→ Task set:
1: Answer these questions from the research notes on C4 fine-tuning below:
(a) Which retrieval metric showed the largest overall performance drop, and what was the percentage?
(b) What were Java's Mean Rank values before and after fine-tuning?
(c) What were Python's NDCG@10 scores for the base and fine-tuned models?
2: According to the research notes on C4 fine-tuning below, why should simple Model2Vec distillation be used without additional training?

→ Page:
Research Notes: Performance Analysis of C4 Fine-tuning vs Base Distillation

📊 Executive Summary

Key Finding: C4 fine-tuning significantly degraded performance across almost all metrics and programming languages compared to simple Model2Vec distillation.

Recommendation: Use simple Model2Vec distillation without additional training for optimal code embedding performance.

📉 Overall Performance Degradation

The comparison between base distilled models and C4-fine-tuned models reveals substantial performance regression:

Metric	Base Model	Fine-tuned Model	Performance Drop
NDCG@10	0.7387	0.6147	-16.8%
MRR	0.7010	0.5720	-18.4%
Recall@5	0.8017	0.6950	-13.3%
Recall@1	0.6169	0.4650	-24.6%

Impact: Double-digit performance drops across all major retrieval metrics, with Recall@1 suffering the most severe degradation at nearly 25%.

🔍 Language-Specific Impact Analysis

The performance degradation varied significantly across programming languages, revealing interesting patterns about domain sensitivity:

🚨 Severely Affected Languages

Java (Catastrophic degradation):

NDCG@10: 0.7027 → 0.2820 (-59.9%)
MRR: 0.6553 → 0.2419 (-63.1%)
Mean Rank: 7.24 → 20.38 (almost 3x worse ranking)
Analysis: Java suffered the most severe degradation, suggesting its documentation patterns are most incompatible with C4's web text distribution.

PHP (Major degradation):

NDCG@10: 0.7055 → 0.4453 (-36.9%)
MRR: 0.6631 → 0.3981 (-40.0%)
Analysis: PHP's unique syntax and documentation style may have been particularly disrupted by general web text training.

📊 Moderately Affected Languages

Python (Best preserved):

NDCG@10: 0.9674 → 0.9219 (-4.7%)
MRR: 0.9572 → 0.8964 (-6.3%)
Analysis: Python showed the smallest degradation, likely due to its prevalence in web tutorials and documentation that might overlap with C4 content.

Ruby (Minor degradation):

NDCG@10: 0.7287 → 0.7178 (-1.5%)
MRR: 0.6869 → 0.6776 (-1.4%)

Go (Minor degradation):

NDCG@10: 0.7529 → 0.7250 (-3.7%)

Data items
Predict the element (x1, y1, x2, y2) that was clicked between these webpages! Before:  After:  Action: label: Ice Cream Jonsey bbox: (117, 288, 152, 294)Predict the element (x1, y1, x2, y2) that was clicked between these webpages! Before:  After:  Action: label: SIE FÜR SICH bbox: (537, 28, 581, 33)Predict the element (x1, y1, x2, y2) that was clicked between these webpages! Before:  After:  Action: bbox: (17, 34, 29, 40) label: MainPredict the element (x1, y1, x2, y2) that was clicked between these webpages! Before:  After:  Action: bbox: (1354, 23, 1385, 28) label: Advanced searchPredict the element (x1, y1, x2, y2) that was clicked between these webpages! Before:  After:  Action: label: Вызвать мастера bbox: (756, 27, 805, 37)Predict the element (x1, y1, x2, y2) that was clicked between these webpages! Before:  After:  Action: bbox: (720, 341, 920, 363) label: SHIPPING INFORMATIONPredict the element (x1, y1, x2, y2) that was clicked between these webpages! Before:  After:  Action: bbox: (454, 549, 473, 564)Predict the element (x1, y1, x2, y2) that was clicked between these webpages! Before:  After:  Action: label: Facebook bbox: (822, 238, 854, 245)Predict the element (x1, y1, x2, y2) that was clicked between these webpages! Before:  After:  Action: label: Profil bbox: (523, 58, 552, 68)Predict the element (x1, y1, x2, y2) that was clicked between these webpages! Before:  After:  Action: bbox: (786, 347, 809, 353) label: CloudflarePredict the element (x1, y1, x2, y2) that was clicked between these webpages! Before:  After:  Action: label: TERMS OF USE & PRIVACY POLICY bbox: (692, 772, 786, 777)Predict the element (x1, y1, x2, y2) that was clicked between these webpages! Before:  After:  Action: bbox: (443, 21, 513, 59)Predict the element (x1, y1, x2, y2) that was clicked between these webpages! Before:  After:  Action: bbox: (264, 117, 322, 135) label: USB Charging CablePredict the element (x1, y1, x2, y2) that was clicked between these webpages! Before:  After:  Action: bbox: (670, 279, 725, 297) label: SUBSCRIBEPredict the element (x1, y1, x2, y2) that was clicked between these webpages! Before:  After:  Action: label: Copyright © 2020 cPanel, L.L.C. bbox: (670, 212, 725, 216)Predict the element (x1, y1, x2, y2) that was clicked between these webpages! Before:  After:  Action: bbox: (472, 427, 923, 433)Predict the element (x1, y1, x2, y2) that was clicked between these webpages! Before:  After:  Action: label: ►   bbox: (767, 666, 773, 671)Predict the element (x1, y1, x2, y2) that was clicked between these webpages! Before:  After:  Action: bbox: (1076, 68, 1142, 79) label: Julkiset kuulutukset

→ Solutions below:
1:
(a) Recall@1, with a drop of 24.6% (from 0.6169 to 0.4650).
(b) 7.24 before and 20.38 after, almost 3x worse.
(c) 0.9674 for the base model and 0.9219 for the fine-tuned model, a 4.7% drop.

2: Compared with simple Model2Vec distillation, C4 fine-tuning significantly degraded performance across almost all metrics and programming languages. All major retrieval metrics fell by double digits, so skipping the extra training gives the better code embedding performance.